- **About this exercise**:
Restating the data exactly is the whole task.

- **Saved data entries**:
.....

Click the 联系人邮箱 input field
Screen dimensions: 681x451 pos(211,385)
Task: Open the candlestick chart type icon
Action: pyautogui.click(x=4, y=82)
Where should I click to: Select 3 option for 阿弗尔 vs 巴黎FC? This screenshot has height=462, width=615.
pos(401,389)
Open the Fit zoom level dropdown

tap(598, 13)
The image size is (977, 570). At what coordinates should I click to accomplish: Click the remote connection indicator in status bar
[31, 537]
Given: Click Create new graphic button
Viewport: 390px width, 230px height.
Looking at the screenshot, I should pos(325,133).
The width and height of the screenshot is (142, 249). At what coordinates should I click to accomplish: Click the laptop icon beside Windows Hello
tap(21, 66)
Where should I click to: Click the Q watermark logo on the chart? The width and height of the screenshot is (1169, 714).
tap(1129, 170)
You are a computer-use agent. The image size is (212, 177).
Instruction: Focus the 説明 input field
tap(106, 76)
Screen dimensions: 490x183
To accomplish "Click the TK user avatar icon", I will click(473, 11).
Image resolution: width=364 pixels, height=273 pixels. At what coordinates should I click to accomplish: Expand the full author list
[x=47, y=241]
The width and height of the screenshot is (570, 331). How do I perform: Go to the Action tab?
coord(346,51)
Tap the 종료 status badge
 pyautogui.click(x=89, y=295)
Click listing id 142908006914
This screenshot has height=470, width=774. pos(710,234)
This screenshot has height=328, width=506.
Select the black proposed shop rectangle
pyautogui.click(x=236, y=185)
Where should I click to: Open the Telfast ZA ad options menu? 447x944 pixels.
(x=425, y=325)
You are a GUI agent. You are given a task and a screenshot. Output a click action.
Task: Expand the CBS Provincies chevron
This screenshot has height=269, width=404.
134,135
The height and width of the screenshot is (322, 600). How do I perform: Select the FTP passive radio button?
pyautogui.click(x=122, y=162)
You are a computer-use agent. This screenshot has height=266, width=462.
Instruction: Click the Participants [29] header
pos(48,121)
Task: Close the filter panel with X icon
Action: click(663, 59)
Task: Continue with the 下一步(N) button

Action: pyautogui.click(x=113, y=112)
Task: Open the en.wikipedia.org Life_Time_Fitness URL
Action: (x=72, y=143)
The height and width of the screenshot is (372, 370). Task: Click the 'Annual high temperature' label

.....

- **Your response**:
Click the 联系人邮箱 input field
Screen dimensions: 681x451 pos(211,385)
Task: Open the candlestick chart type icon
Action: pyautogui.click(x=4, y=82)
Where should I click to: Select 3 option for 阿弗尔 vs 巴黎FC? This screenshot has height=462, width=615.
pos(401,389)
Open the Fit zoom level dropdown

tap(598, 13)
The image size is (977, 570). At what coordinates should I click to accomplish: Click the remote connection indicator in status bar
[31, 537]
Given: Click Create new graphic button
Viewport: 390px width, 230px height.
Looking at the screenshot, I should pos(325,133).
The width and height of the screenshot is (142, 249). At what coordinates should I click to accomplish: Click the laptop icon beside Windows Hello
tap(21, 66)
Where should I click to: Click the Q watermark logo on the chart? The width and height of the screenshot is (1169, 714).
tap(1129, 170)
You are a computer-use agent. The image size is (212, 177).
Instruction: Focus the 説明 input field
tap(106, 76)
Screen dimensions: 490x183
To accomplish "Click the TK user avatar icon", I will click(473, 11).
Image resolution: width=364 pixels, height=273 pixels. At what coordinates should I click to accomplish: Expand the full author list
[x=47, y=241]
The width and height of the screenshot is (570, 331). How do I perform: Go to the Action tab?
coord(346,51)
Tap the 종료 status badge
 pyautogui.click(x=89, y=295)
Click listing id 142908006914
This screenshot has height=470, width=774. pos(710,234)
This screenshot has height=328, width=506.
Select the black proposed shop rectangle
pyautogui.click(x=236, y=185)
Where should I click to: Open the Telfast ZA ad options menu? 447x944 pixels.
(x=425, y=325)
You are a GUI agent. You are given a task and a screenshot. Output a click action.
Task: Expand the CBS Provincies chevron
This screenshot has height=269, width=404.
134,135
The height and width of the screenshot is (322, 600). How do I perform: Select the FTP passive radio button?
pyautogui.click(x=122, y=162)
You are a computer-use agent. This screenshot has height=266, width=462.
Instruction: Click the Participants [29] header
pos(48,121)
Task: Close the filter panel with X icon
Action: click(663, 59)
Task: Continue with the 下一步(N) button

Action: pyautogui.click(x=113, y=112)
Task: Open the en.wikipedia.org Life_Time_Fitness URL
Action: (x=72, y=143)
The height and width of the screenshot is (372, 370). Task: Click the 'Annual high temperature' label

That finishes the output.